EXERCISE DESCRIPTION |
Begin at the line with "Image resolution: width=348" and output every line through the end of the records, exactly as given. Omit pictures.

THE RECORDS |
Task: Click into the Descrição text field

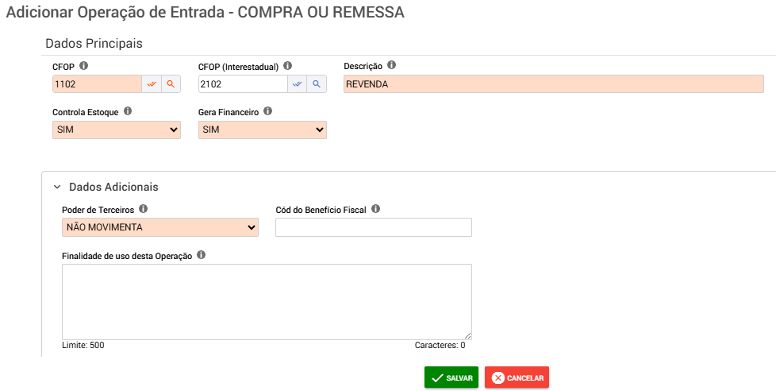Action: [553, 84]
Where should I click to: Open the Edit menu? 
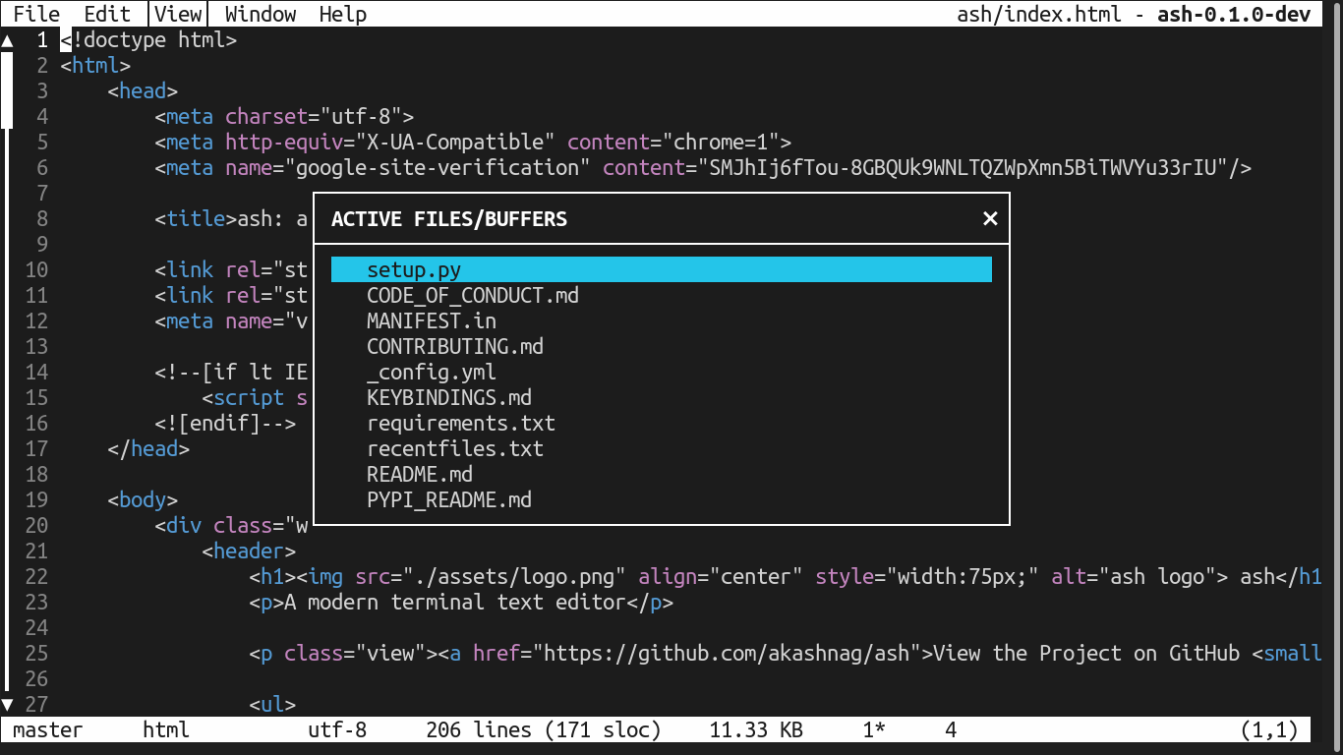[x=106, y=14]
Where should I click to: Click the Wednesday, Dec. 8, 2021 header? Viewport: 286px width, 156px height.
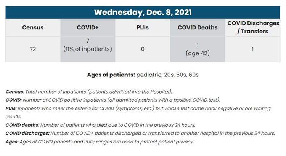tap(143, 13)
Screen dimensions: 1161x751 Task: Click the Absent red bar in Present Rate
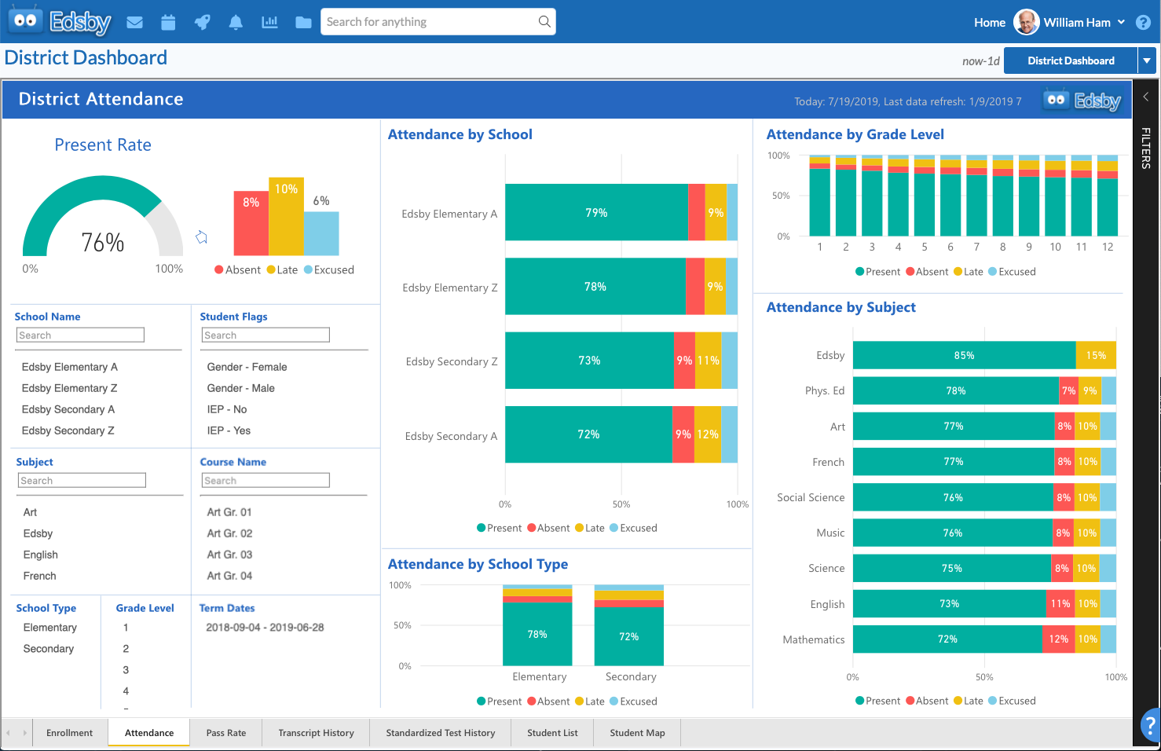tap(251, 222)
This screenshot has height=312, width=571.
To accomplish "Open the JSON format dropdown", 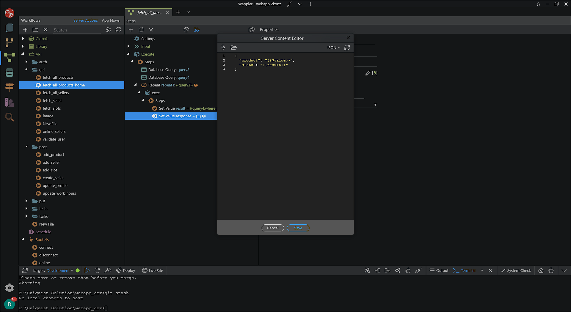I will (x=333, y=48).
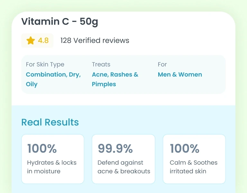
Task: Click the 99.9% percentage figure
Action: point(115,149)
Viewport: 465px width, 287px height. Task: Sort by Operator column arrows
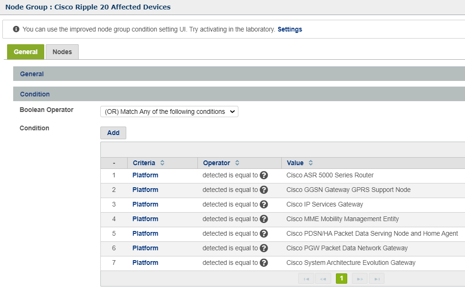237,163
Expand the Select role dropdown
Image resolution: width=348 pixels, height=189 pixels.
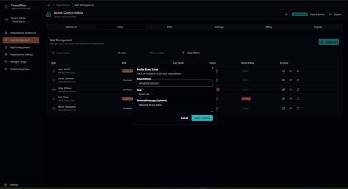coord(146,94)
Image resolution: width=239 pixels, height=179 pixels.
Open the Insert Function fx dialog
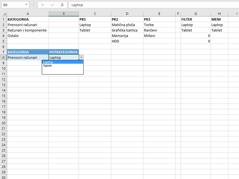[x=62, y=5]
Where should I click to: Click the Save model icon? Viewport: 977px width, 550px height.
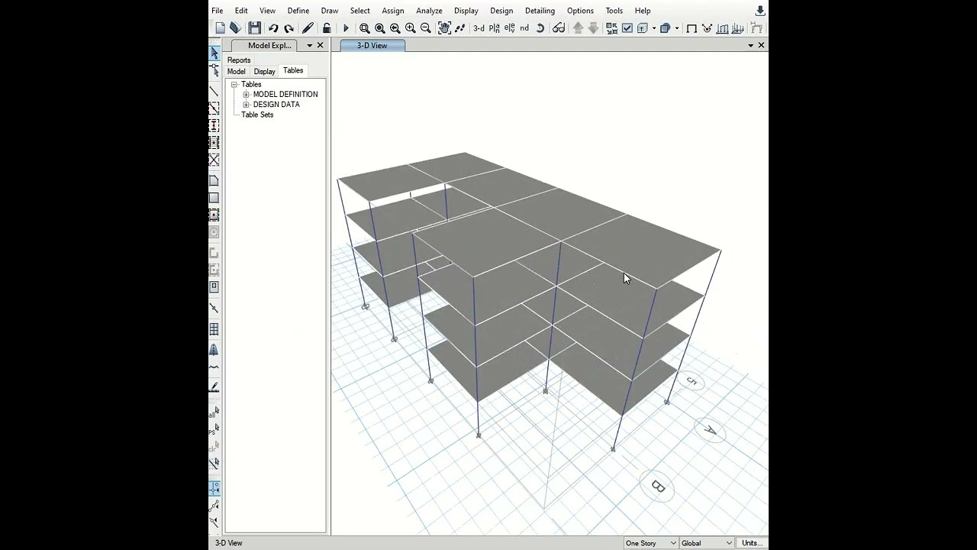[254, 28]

OUTPUT BELOW |
Image resolution: width=348 pixels, height=189 pixels.
coord(146,94)
Image resolution: width=239 pixels, height=179 pixels.
Open the Insert Function fx dialog
[x=62, y=5]
Where should I click to: Click the Save model icon? Viewport: 977px width, 550px height.
[254, 28]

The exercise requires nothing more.